Similarly, Adler says that young children are happy when they’re given the freedom to explore, are provided unconditional love and have people around them who build their self-esteem.
As kids grow up, MacMannis reports that happiness levels are “increasingly defined by success and failure at learning new tasks—academically, socially and emotionally—and by their relationships with other kids.”
Attempts to impress peers, get into university or land a good job can really weigh on an adolescent’s happiness. Having the support of family and friends, and being encouraged to exercise and eat well, can help during these stressful times. ?
“No child can be happy all the time,” says MacMannis, “but kids can become happier with improved character, social and emotional skills.” He recommends that parents teach teens the emotional tools for living well, such as how to handle anger or manage stress.
“When we are younger, what brings us happiness is forging ahead,” says psychotherapist Christina Steinorth-Powell. For many young adults, she notes that some of their greatest joys come from reaching goals, such as buying their first home.
This shifts when we get older. “As we age, we realise that ‘stuff’ won’t make us happy,” says psychologist Samantha Madhosingh. “I think this is why many people go through a ‘midlife’ crisis. They realise that things don’t make you happy and begin to search for more meaning in their life.”
By this life stage, it’s also not uncommon for us to have experienced loss or a serious illness. “By the time middle age rolls around,” says Steinorth-Powell, “most of us have a better understanding of how fragile life really is, so what tends to bring us the most happiness is holding on to and appreciating what we have.”
This becomes even truer as we enter our golden years. “As seniors, we tend to be happy when we have good health, a close friend, a good relationship with our spouse and a secure living environment,” says Steinorth-Powell. “Mention these types of things to a younger person and ask them if they would be happy with just these few things and most would say yes, but they would want more—a bigger home, a better career and to be more popular.
As we get older, we slowly learn to appreciate more of what we already have, and that in itself brings feelings of happiness.”
The secret to happiness
“No matter where you’re starting from, you can go to your next level of happiness,” says psychotherapist Jennifer Howard.

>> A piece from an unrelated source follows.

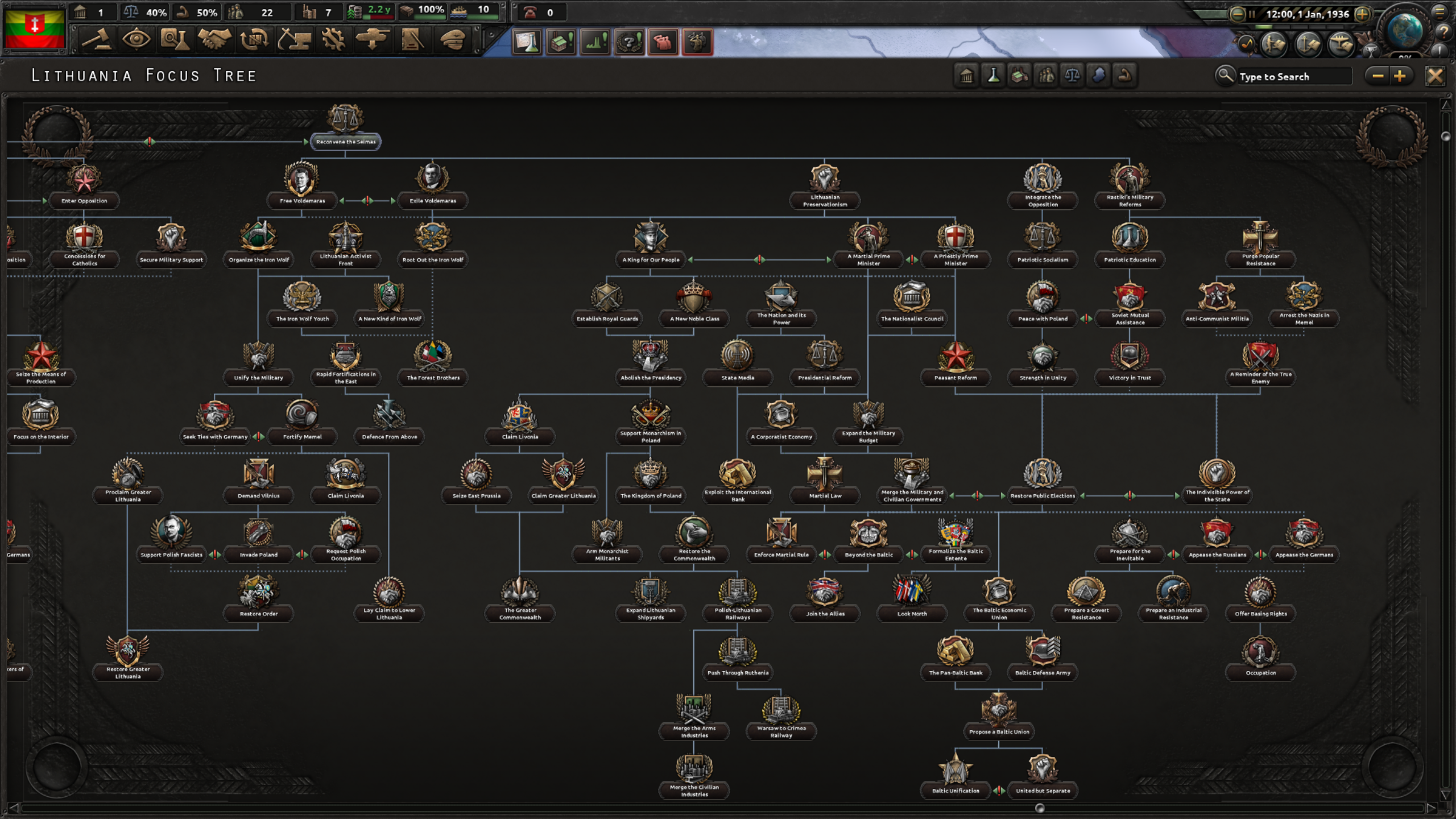
Task: Toggle the political focus filter icon
Action: coord(966,76)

According to Howard, it starts with recognising that happiness comes from within, not from getting everything you want. “Having everything we want in any given moment is closer to addiction than it is to happiness,” she warns. “Remember, happiness is more than momentary gratification.”
The secrets to happiness
Creating more abundant, genuine happiness can be as simple as doing the following.
Multiple studies have shown that expressing gratitude increases happiness. “Taking a minute or two to say silent thank-yous from your heart is a wonderful and rapid way to boost your level of happiness,” says psychotherapist Jonathan Robinson.
Let go of what you can’t control
Research shows we have a greater sense of well-being when we accept what can’t be changed. “Practise acceptance of situations and people,” says Alborzian. “What is it that takes our joy away that leads to unhappiness? It is mainly our expectations that things should be different instead of accepting that they are the way they are for a reason.”
“It’s been shown that a small act of kindness towards a stranger is a powerful way to boost your sense of well-being,” says Robinson.
Volunteer or give to a good cause
Research has linked charitable giving with happiness in adults, as did a similar study with children. “Giving back helps us think outside of ourselves,” says Steinorth-Powell. “Rather than dwelling on all of our problems, we are reminded how good we actually have it.”
Be aware of life’s little joys
“The smaller elements of life cumulatively contribute to an overall feeling of happiness,” says Greer. A kiss from your child or a good heart-to-heart with a friend can do more for your happiness than you realise.